=== WORK REQUEST ===
Leaving the pictures aside, restate all of the data exactly.

=== PROVIDED RECORDS ===
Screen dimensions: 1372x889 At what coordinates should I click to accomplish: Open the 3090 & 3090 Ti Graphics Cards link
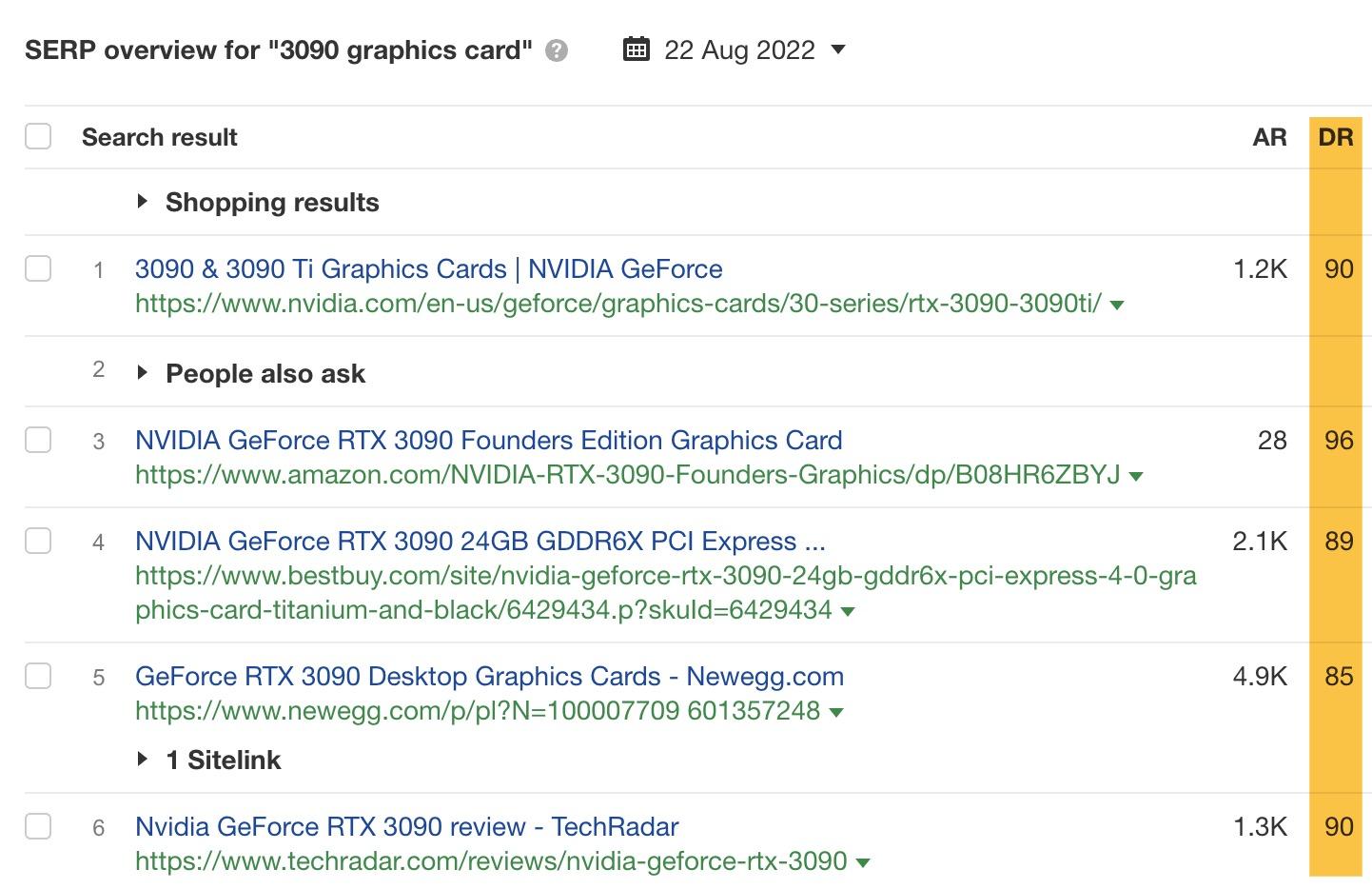coord(427,269)
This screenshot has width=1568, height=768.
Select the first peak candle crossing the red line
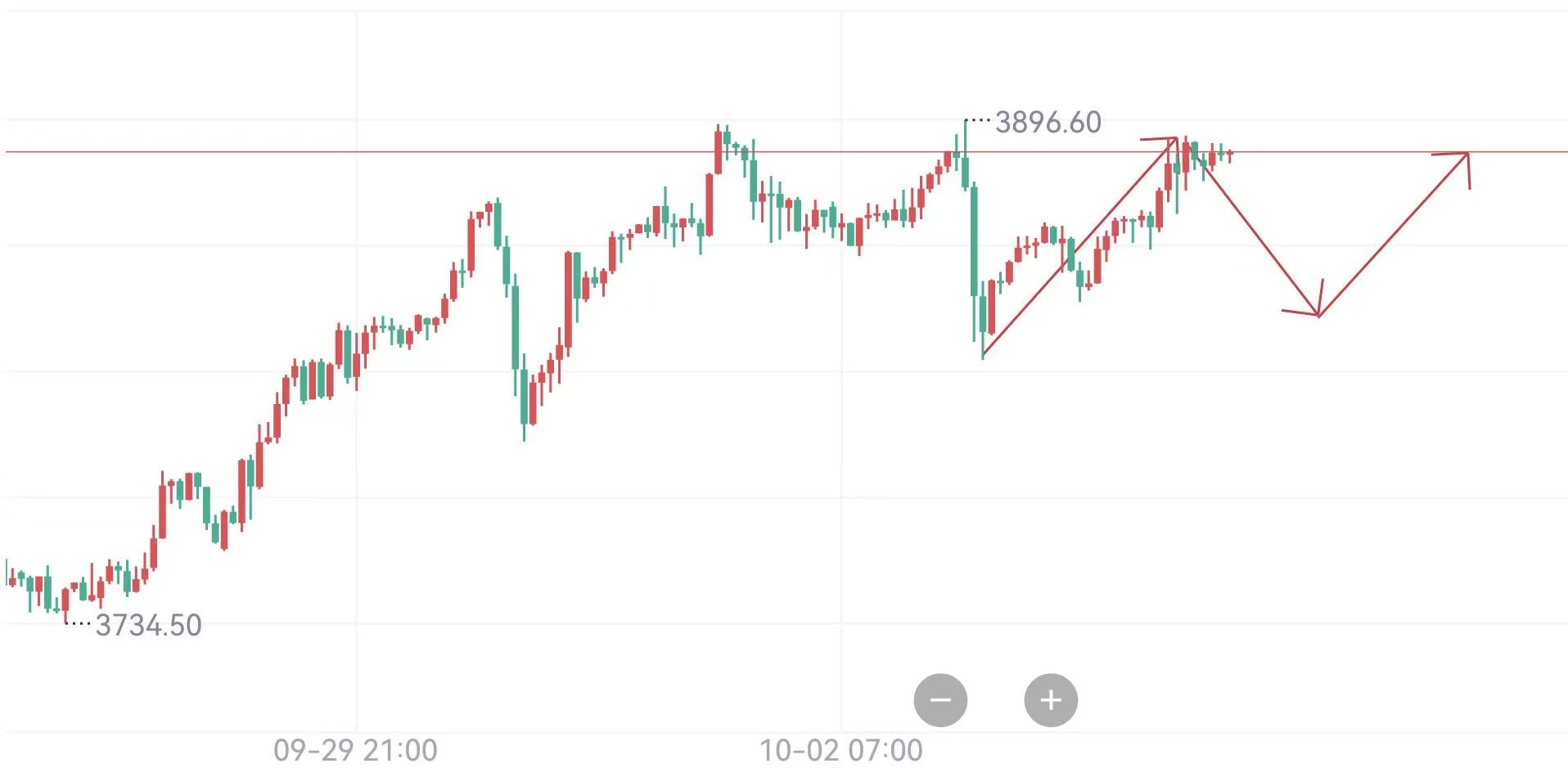[719, 151]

=== RESULT OF THIS TASK ===
Screen dimensions: 1372x889 At what coordinates should I click to accomplish: Open the 3090 & 3090 Ti Graphics Cards link
coord(427,269)
This screenshot has width=1568, height=768.
Select the first peak candle crossing the red line
[719, 151]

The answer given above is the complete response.